Seorang wanita asal Jerman, Samara Katharina Erika Grisar (29), menjadi korban intimidasi dan kekerasan fisik dalam insiden pengambilalihan Vila Adara di Jalan Toyaning 2, Ungasan, Kuta Selatan, Badung, pada Sabtu (16/11/2024). Samara, yang didampingi rekannya asal Amerika Serikat, Adam Richard Swope (33), dan kuasa hukumnya, Prayudi, S.H., M.H., melaporkan kejadian ini ke Polda Bali.
Kronologi Kejadian
Menurut keterangan Samara dalam konferensi pers di Denpasar pada Jumat (22/11/2024), ia memiliki hak pengelolaan atas Vila Adara selama 15 tahun berdasarkan perjanjian resmi. Namun, pengelolaan baru berjalan 1,5 tahun ketika insiden terjadi.
Masalah bermula dari sengketa antara pemilik vila sebelumnya, Ni Luh Mega Maryani, dan pembeli baru, MYS. Pada 16 November 2024, MYS bersama sekitar 20 orang mendatangi vila yang dikelola Samara dan Adam, memaksa mereka untuk segera meninggalkan vila dengan alasan kepemilikan telah berpindah tangan.
Meski Samara meminta agar proses pengambilalihan ditunda untuk mencari solusi, MYS dan tujuh orang lainnya tetap memaksa.

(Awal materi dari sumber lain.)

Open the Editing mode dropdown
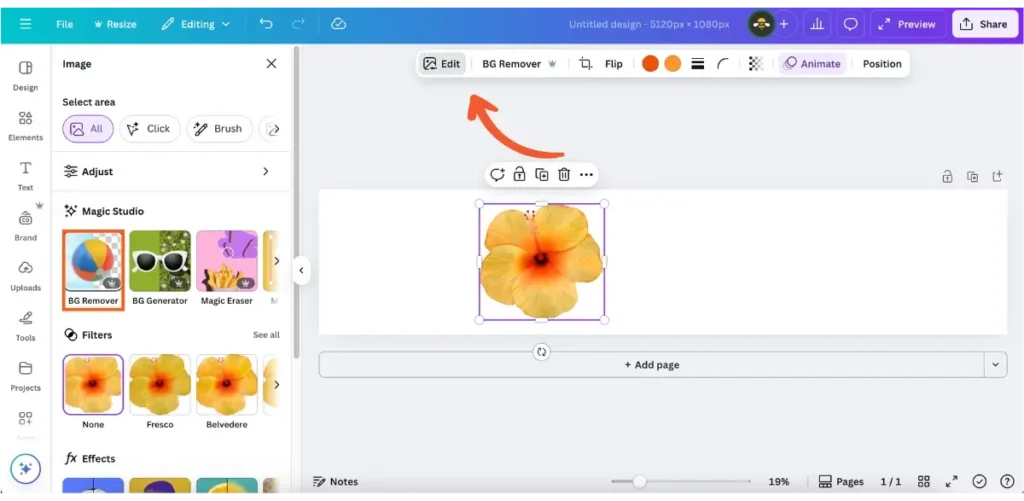 pos(195,24)
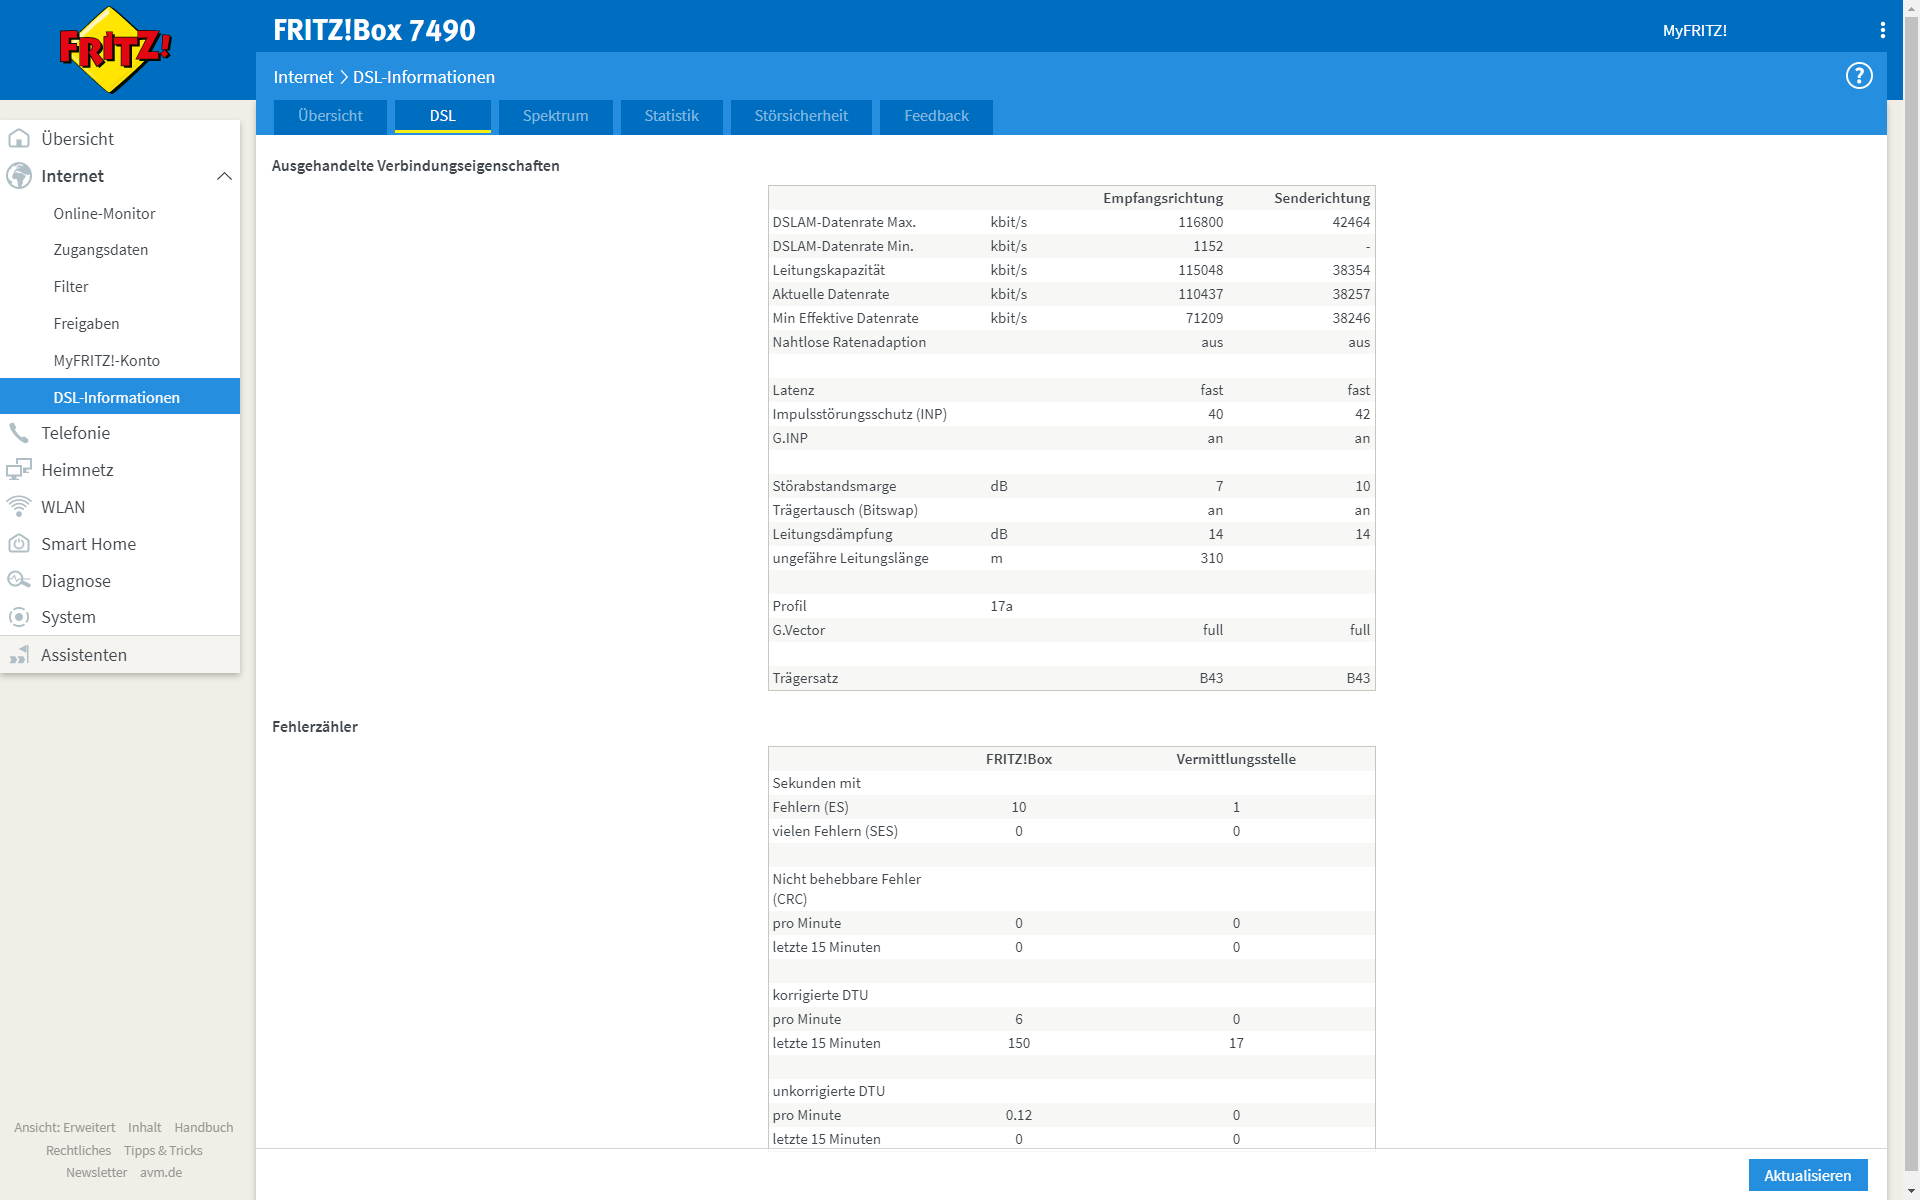The image size is (1920, 1200).
Task: Click the System settings icon
Action: click(19, 617)
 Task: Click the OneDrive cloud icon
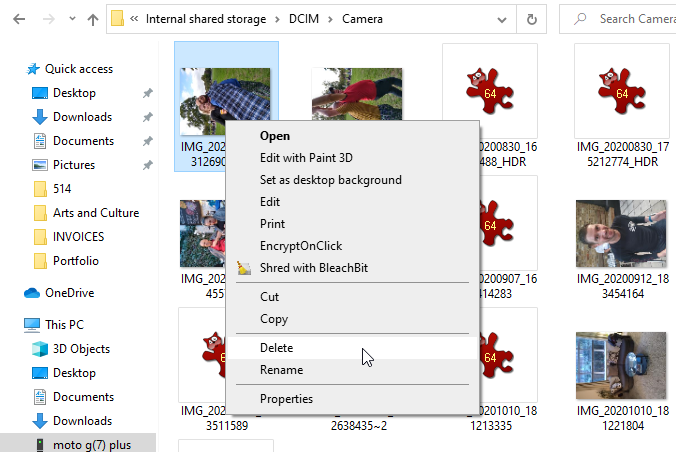coord(32,293)
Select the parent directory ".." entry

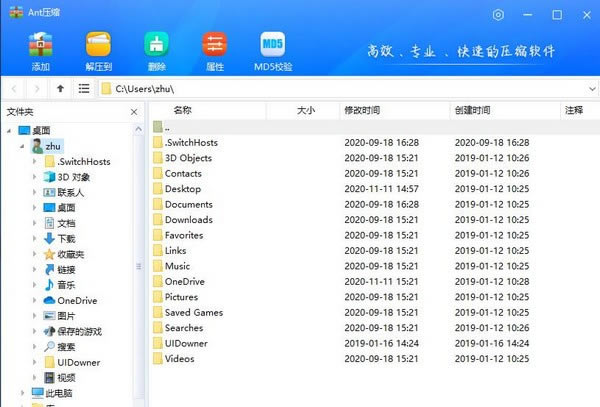point(167,127)
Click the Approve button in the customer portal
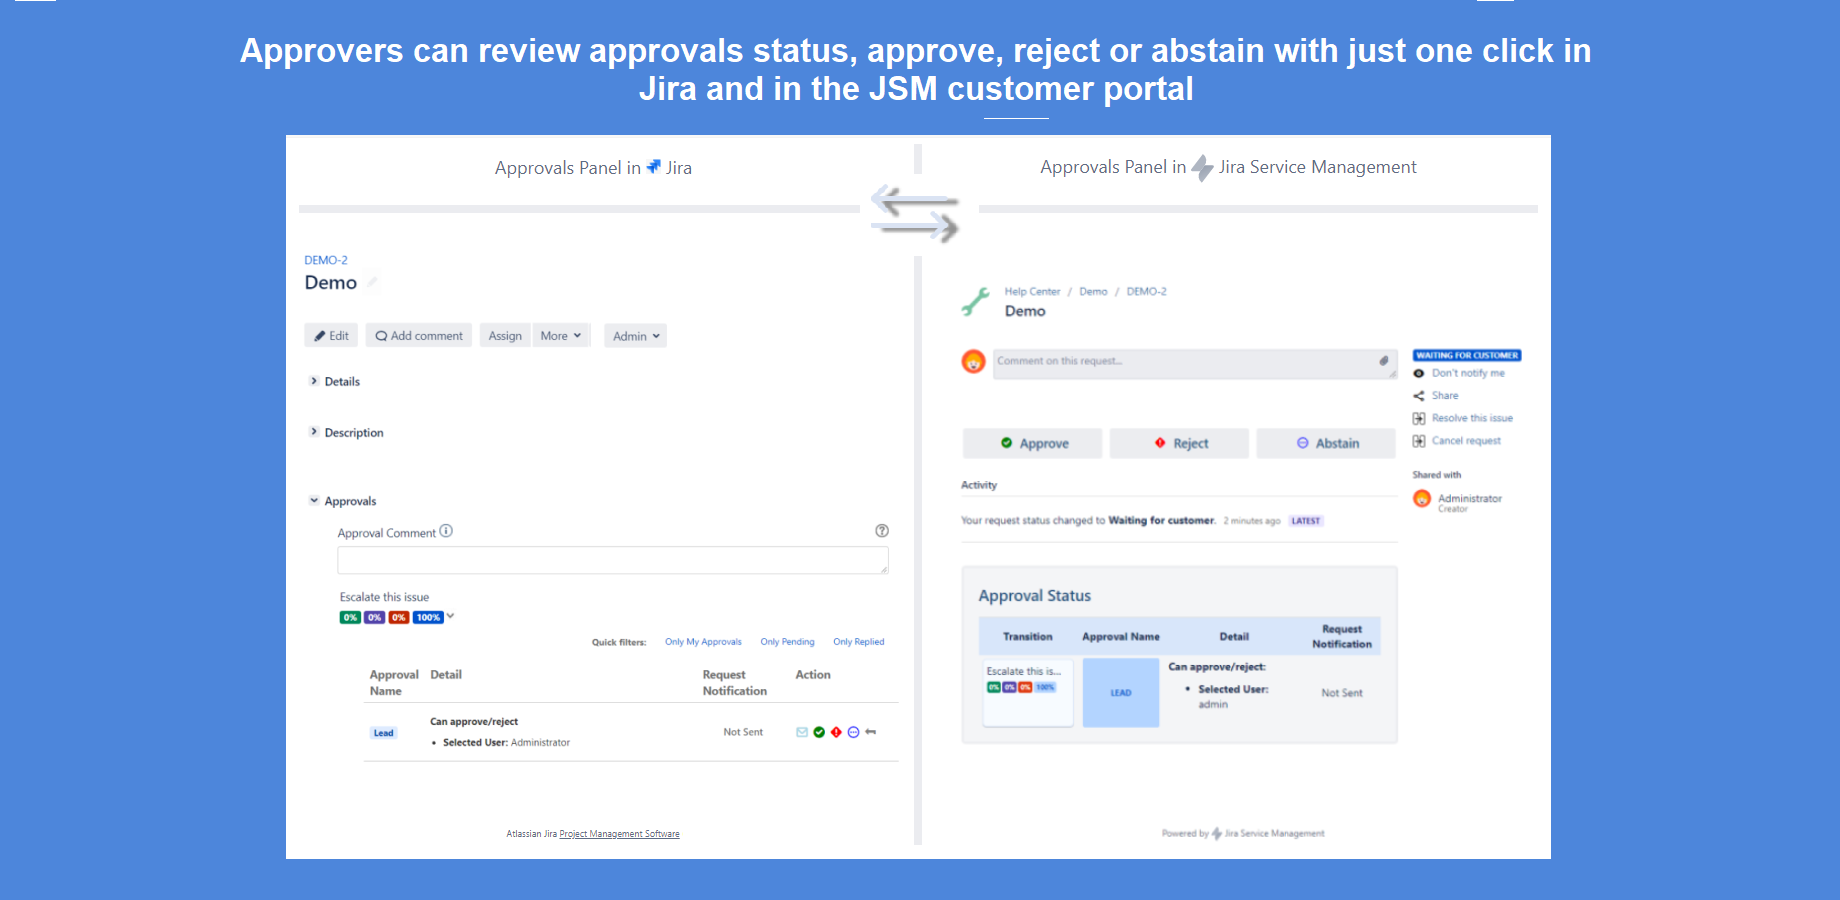Image resolution: width=1840 pixels, height=900 pixels. [x=1032, y=443]
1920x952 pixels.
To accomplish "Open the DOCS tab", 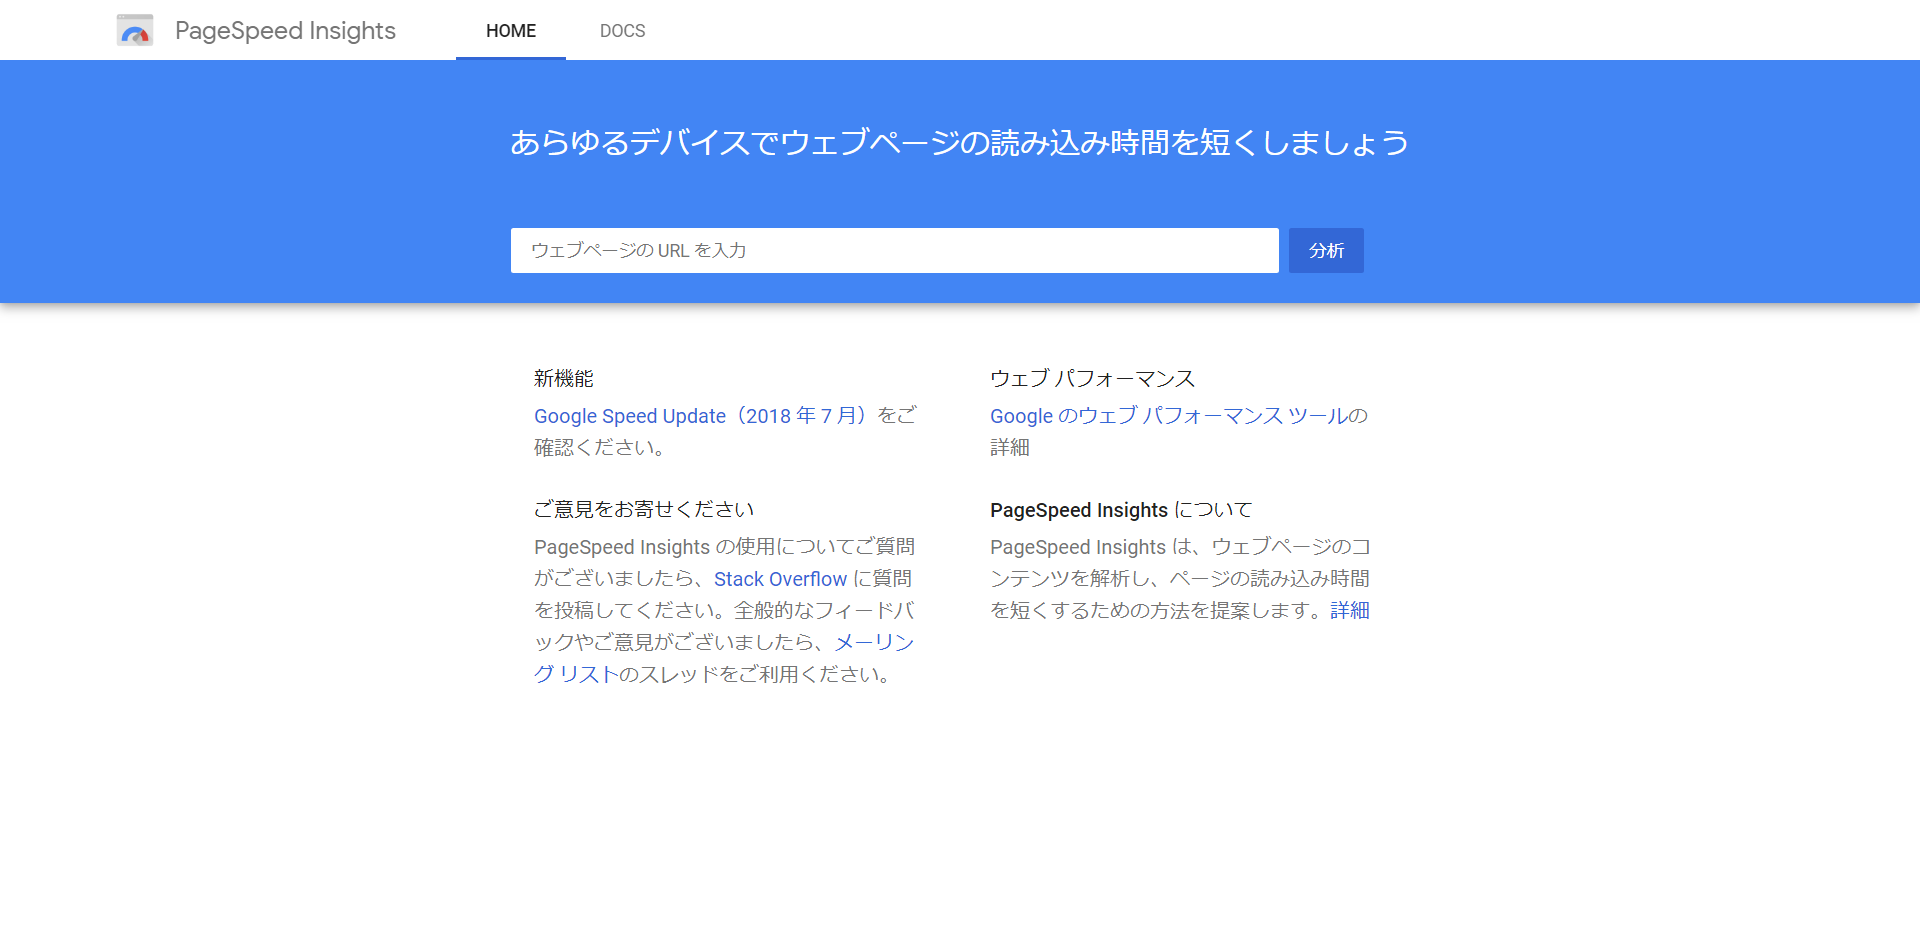I will (622, 31).
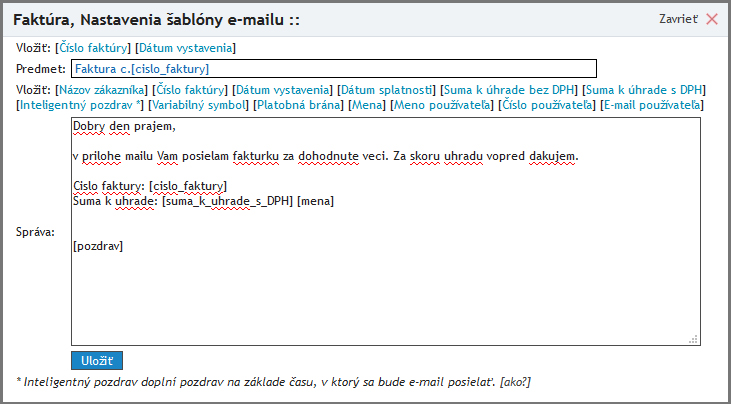Insert Dátum vystavenia into the subject
The width and height of the screenshot is (731, 404).
coord(186,47)
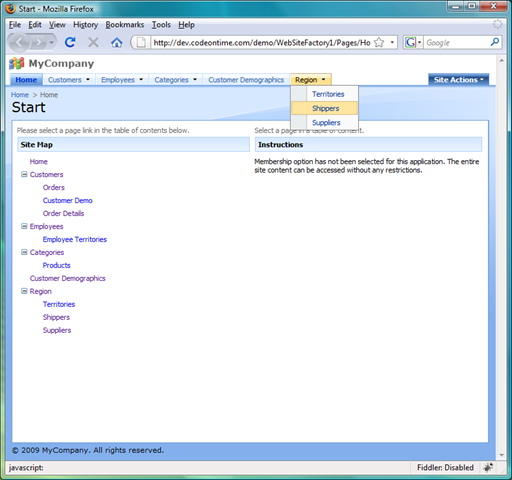The height and width of the screenshot is (480, 512).
Task: Click the search magnifier icon
Action: [495, 42]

Ketegangan berujung pada kekerasan fisik, di mana Samara dianiaya hingga terluka, sementara Adam dicekik dan dipukul.
Langkah Hukum
Kuasa hukum Samara, Prayudi, melaporkan tindakan tersebut ke Polda Bali atas dugaan tindak pidana kekerasan secara bersama-sama terhadap orang dan barang sebagaimana diatur dalam Pasal 170 KUHP. Laporan ini tercatat dalam LP Nomor LP/B/791/XI/2024/SPKT/Polda Bali, tertanggal 17 November 2024.
Prayudi menjelaskan bahwa permasalahan bermula ketika Ni Luh Mega Maryani menjual vila tersebut kepada MYS tanpa memberi tahu Samara, meskipun perjanjian sewa-menyewa selama 15 tahun telah ditandatangani di hadapan notaris.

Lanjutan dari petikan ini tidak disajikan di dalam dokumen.